Review: A Visit to the Minotaur (Voila! Europe, livestream)

As part of the 10th anniversary of the Voila! Europe festival at The Cockpit, A Visit to the Minotaur was livestreamed from the Ukraine on 3 November.

As a piece of documentary theatre, it used real witness statements, original video and photographic footage, and documentary evidence collected from social media.

All the performers bar one were articulating their own experiences of the current conflict, with little rehearsal and in one take. This made the piece poignant and immediate.

The minotaur is a symbol of the decisions and choices which need to be made in war – we hear testimonies and at the end of the show, vote who to leave behind in the labyrinth and who to save.

Comprising an hour long performance in Ukrainian with English subtitles, followed by a Q&A with the artists, A Visit to the Minotaur is performed by I-DO Lab.

Image from A Visit to the Minotaur

They are “an independent performance company dedicated to the cutting edge, contemporary dramaturgy which aims to develop socially important cultural projects.”

Following Common Threads, their previous immersive show, A Visit to the Minotaur is the world premiere of this authentic performance, taking the political agenda and propaganda out of very personal stories of survival.

In bringing to the fore individual narratives and human moments, this show makes the current conflict much more real. Whether it is a snatch of birdsong after bombardment, or picking up discarded food off the floor so children can eat, these is the human element of ‘liberation’.

The fear of going to sleep against a wall which could crush you. The bewildering realisation of an old soldier who saw himself Russian but is now the enemy. A couple looking for a missing cat during post-bombing chaos.

━━━━━━━━━━━━━━━━━━━━

#### [Complete the following]
- A) In the Minotaur review, rewrite the passage starting at "Following Common Threads, their" and ending at "stories of survival.", replacing "immersive" with "interactive".
- B) Write the next part of the review of A Visit to the Minotaur, picking up after its final sentence.
None of the records are needed for this work.

#### [Records supplied]

━━━━━━━━━━━━━━━━━━━━

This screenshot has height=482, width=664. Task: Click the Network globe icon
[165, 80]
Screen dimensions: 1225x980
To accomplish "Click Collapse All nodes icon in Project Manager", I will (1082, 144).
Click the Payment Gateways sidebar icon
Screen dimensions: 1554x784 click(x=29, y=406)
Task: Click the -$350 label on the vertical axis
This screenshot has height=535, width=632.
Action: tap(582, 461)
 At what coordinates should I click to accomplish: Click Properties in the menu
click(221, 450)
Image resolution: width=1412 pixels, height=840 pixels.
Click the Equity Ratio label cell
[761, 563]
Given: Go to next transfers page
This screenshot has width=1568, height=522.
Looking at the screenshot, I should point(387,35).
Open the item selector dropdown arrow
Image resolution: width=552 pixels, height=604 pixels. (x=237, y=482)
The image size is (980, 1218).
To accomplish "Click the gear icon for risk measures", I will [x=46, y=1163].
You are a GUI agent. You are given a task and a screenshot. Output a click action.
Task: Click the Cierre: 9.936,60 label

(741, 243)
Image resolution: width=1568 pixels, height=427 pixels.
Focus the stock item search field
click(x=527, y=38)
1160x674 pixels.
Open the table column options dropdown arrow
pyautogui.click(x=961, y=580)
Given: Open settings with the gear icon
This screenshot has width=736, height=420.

━━━━━━━━━━━━━━━━━━━━

#### [Solved problems]
- A)
Following Common Threads, their previous interactive show, A Visit to the Minotaur is the world premiere of this authentic performance, taking the political agenda and propaganda out of very personal stories of survival.

- B)
Three stories touched me the most: the mother who could not evacuate a danger zone without leaving her two disabled children behind; a ‘green corridor’ transport taking children and the vulnerable to safety which was attacked, with most killed; an old man exiting his house before curfew and being shot dead.

The perceived safety of a community when it may not even be safe to hide in a foxhole in the garden. A war built on social media and the news. Shrapnel in gardens, tanks half buried in the sanctity of churchyards.

A Visit to the Minotaur cuts through what we might have read or heard in the media to tell us the truth as exprienced by those living it.

Presented in the language of the performers, this still resonated strongly and the cuts back to the minotaur, at each remove losing any sense of humanity, echoed this sense of war and sacrifice.

Credits: Olga Danylyuk, director; Roman Grygoriv, composer; Bogdan Ilchishin, video designer; Karina Varfolomeeva, Milena Medvid, Lisa Podgaiko, Oxana Avramenko, Michael Onyshko, Anatolly Zavorotniy, Esmira Gasanova, Johannes Birringer, performers; Richard Danylyuk, voiceover; Oleksiy Musika, translator; Fedir Aleksandrovych, stream.

For more on the Voila! Europe festival at The Cockpit go here. This year’s digital programme is free to view, but donations are encouraged.

For more on  I-DO Lab go here.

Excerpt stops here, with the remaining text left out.